# Assigned task A
Using the passage on AI expertise, list each thing it says "AI Expert" can mean when people place it in their resumes.
# Assigned task B
Proceed with the passage on AI expertise, writing on from the point where it stops.

# Text for analysis
Organizations are struggling to find qualified candidates for most roles, for leading entire industrialized countries right down to people to deliver meals and letters to the correct address, not just AI professionals. Realizing this fact that hiring managers of all kinds from all over the world and in nearly every human industry already know we come to the crux of this question's answer.

The scope of AI is a superset of the scope of I — that is the set of things we want artificial minds to do is the set of things that human minds already do plus some things human minds can't. Another heuristic that should be considered, even if it cannot yet be proven, is that to automate something, it is often necessary to do it manually first. From these reasonable initial assumptions, it appears there cannot be general AI experts until there are general experts.

When people place "AI Expert" in their resumes, it can mean a number of things, including these.

  • A gross misunderstanding about the difficulties in imbuing intelligence into machines
  • Technical megalomania
  • They merely mean that, once they fully understand some problem set through experience in gaining such understanding, they are experts at using existing technology and sometimes extending and customizing it to produce intelligent behaviors in machines to work with the problem set to arrive at beneficial solutions.

[Items from a dataset]
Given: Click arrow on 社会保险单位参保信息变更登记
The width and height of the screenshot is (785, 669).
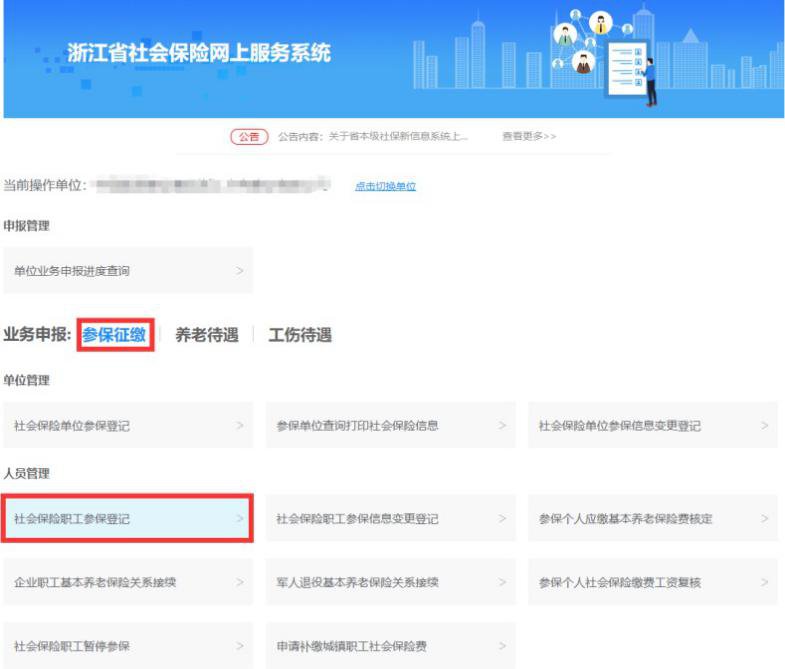Looking at the screenshot, I should point(764,425).
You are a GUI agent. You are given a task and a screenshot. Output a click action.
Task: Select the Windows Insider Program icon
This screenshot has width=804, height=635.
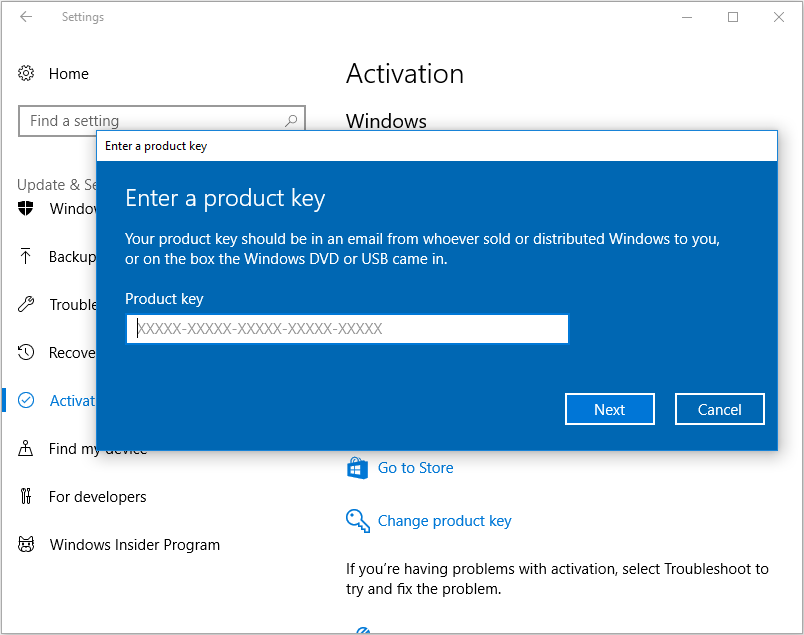[27, 544]
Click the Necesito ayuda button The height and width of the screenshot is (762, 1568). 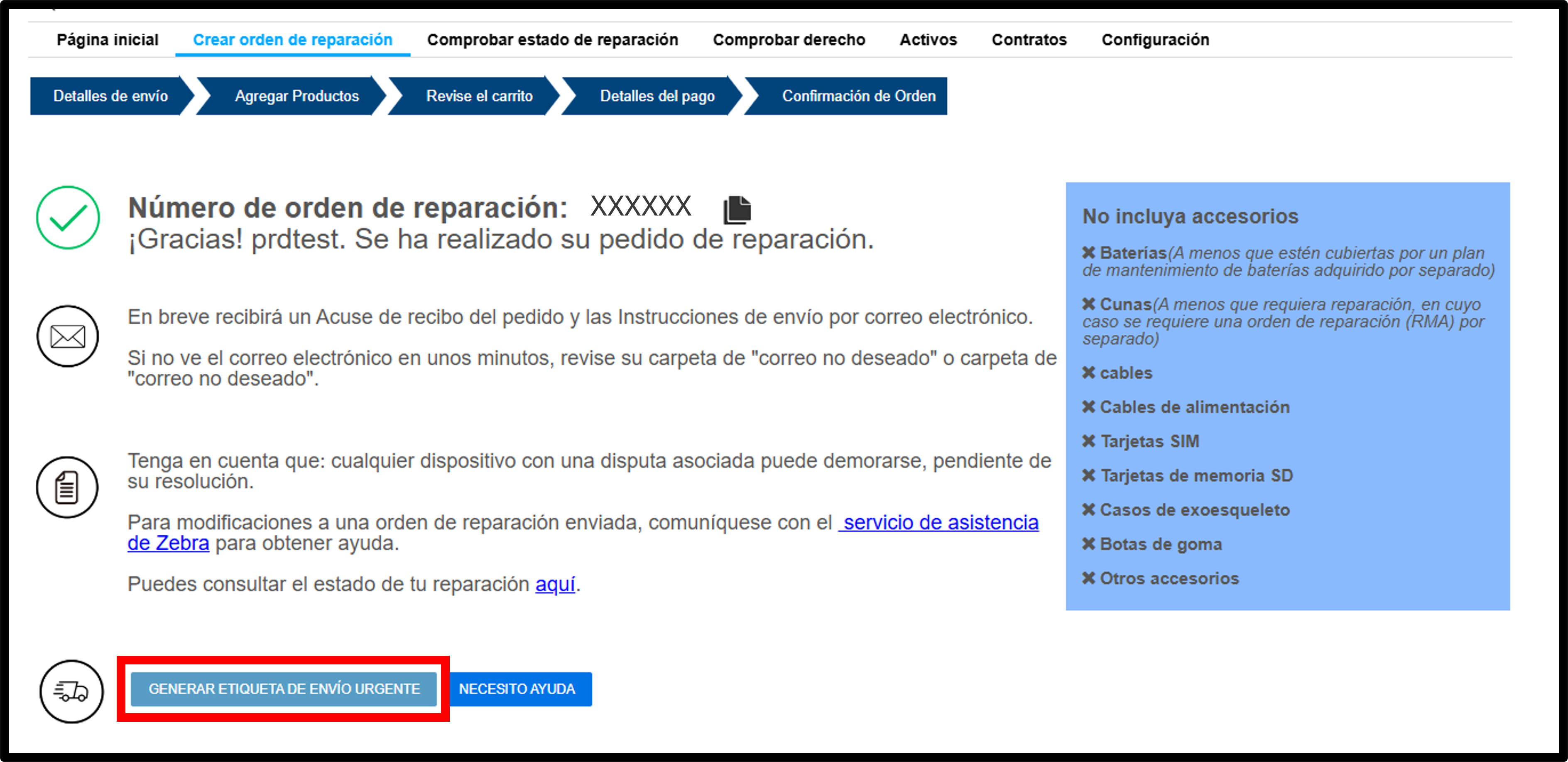(x=517, y=689)
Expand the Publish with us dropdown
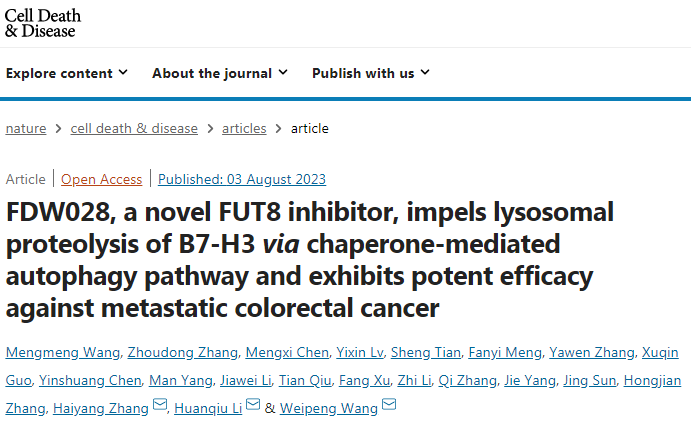This screenshot has width=691, height=423. pyautogui.click(x=370, y=73)
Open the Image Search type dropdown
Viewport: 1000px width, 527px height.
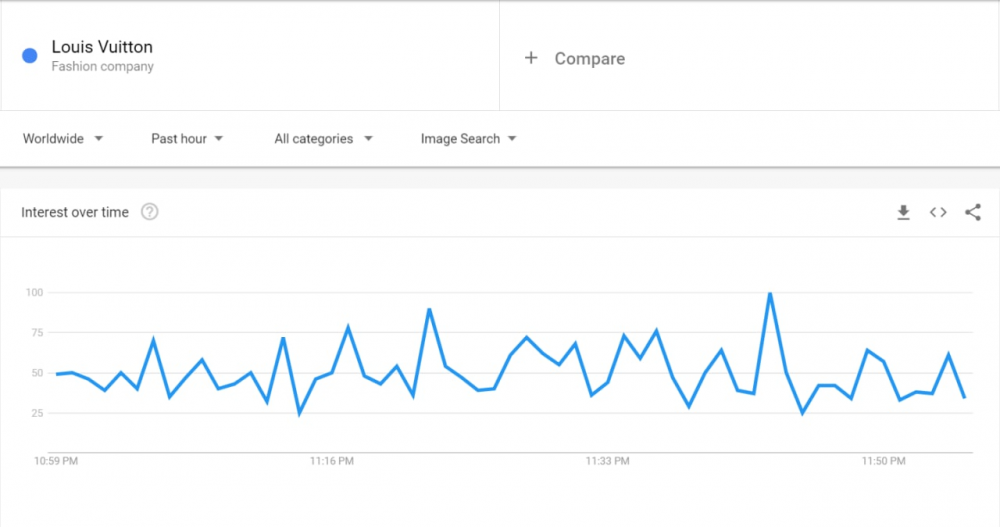pos(468,138)
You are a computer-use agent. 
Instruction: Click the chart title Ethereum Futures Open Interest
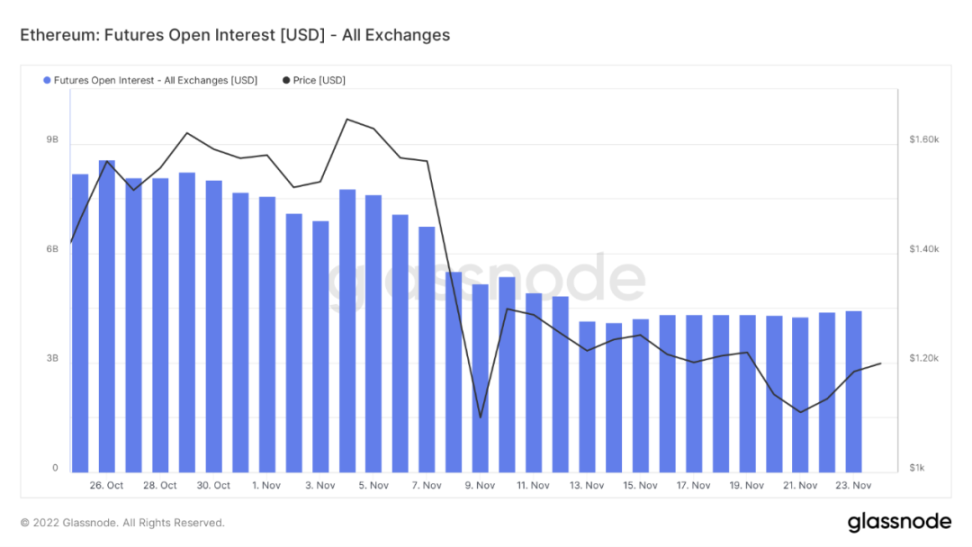point(235,35)

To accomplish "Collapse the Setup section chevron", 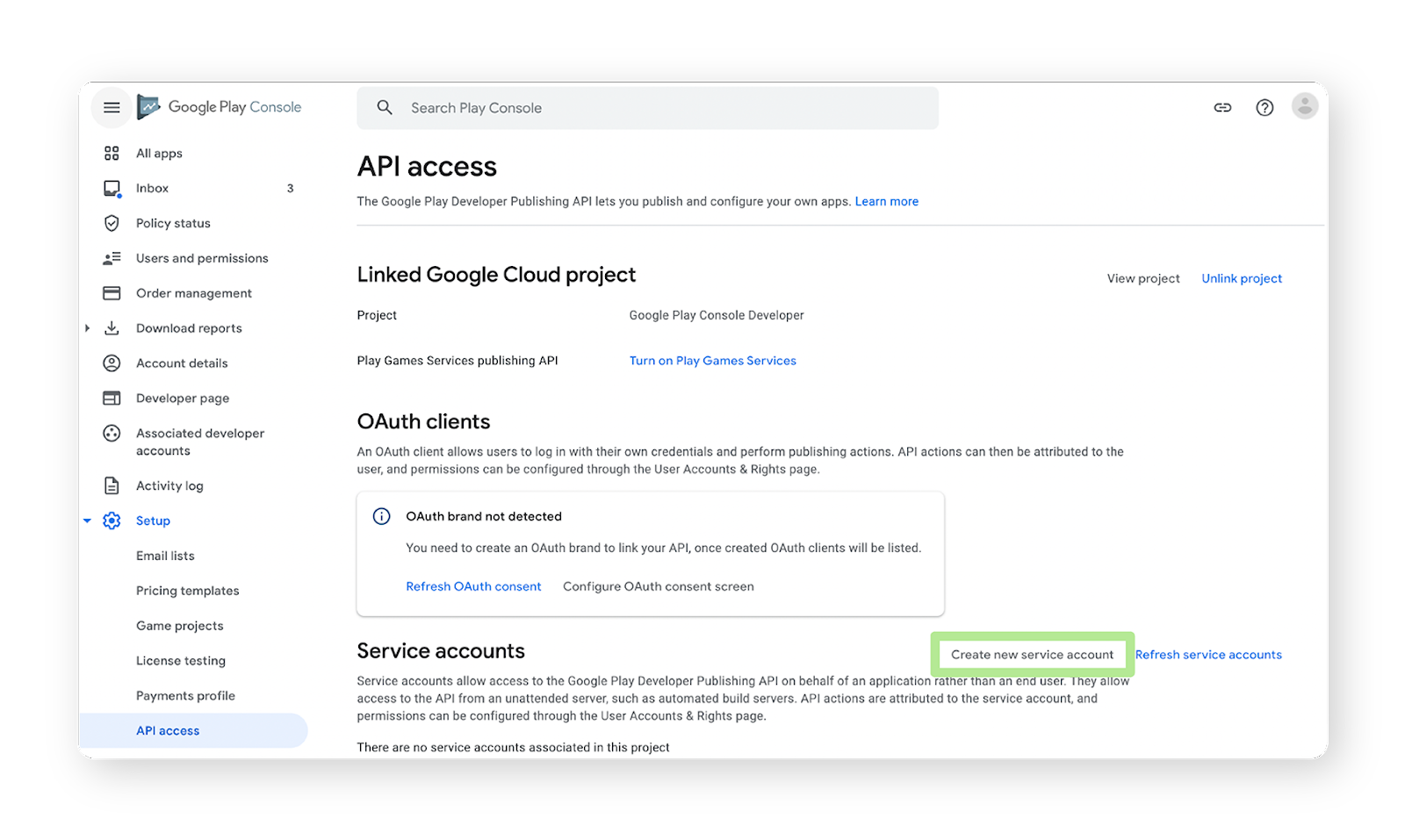I will 87,521.
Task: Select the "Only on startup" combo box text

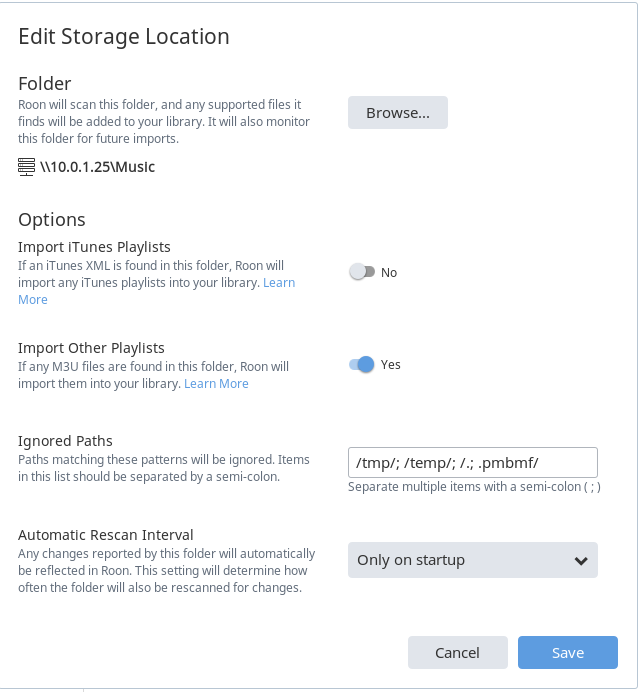Action: (x=411, y=560)
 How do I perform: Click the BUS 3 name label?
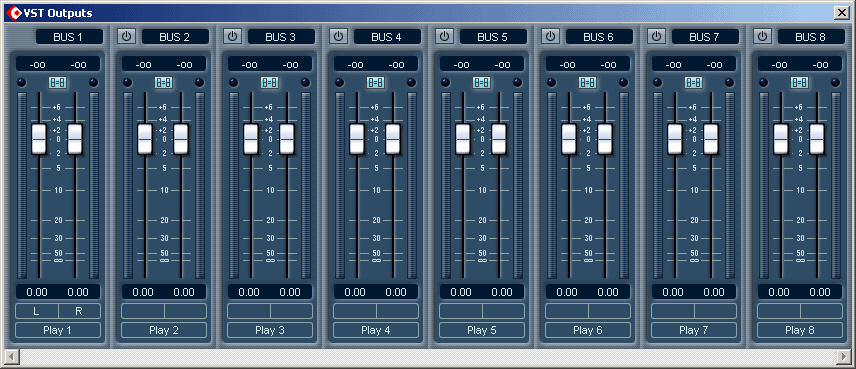pyautogui.click(x=281, y=37)
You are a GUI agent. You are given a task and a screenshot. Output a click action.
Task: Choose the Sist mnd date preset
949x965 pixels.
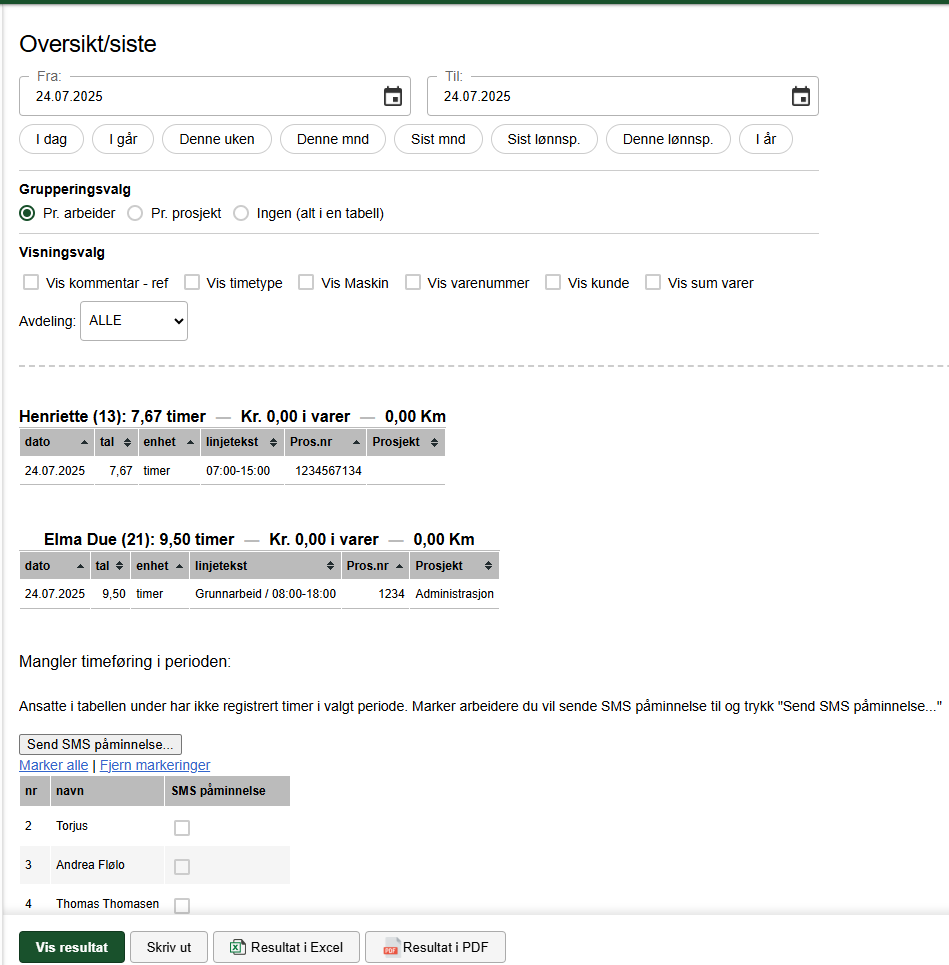point(438,139)
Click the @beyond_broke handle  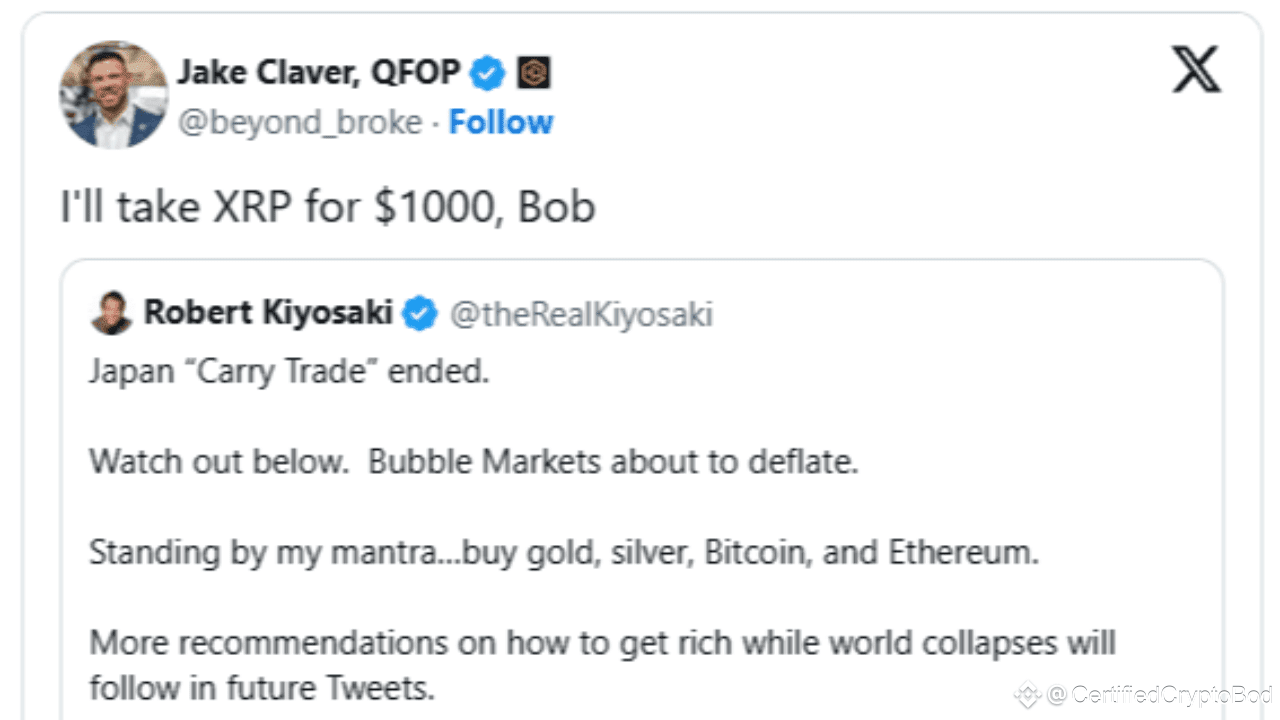tap(299, 122)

# Exercise output A
- A gross misunderstanding about the difficulties in imbuing intelligence into machines
- Technical megalomania
- That, once they fully understand some problem set through experience, they are experts at using existing technology, and sometimes extending and customizing it, to produce intelligent behaviors in machines that work with the problem set to arrive at beneficial solutions

# Exercise output B
A firm foundation will help students of AI become this third type of person above. Of course a strong mathematical foundation is important, especially probability, since intelligence is often very probabilistic as decisions are often made with only partial information and in time and resource limited computing frames. Understanding computer science in general is important. Solid background in process engineering, biology, genetics, physics, control theory, optics, and cybernetics. See some other Q&A here for more details.

From the above can be seen why there are so few authentic AI professionals that can find reasonable approaches for many of the problems involving intelligence that employers would like to automate.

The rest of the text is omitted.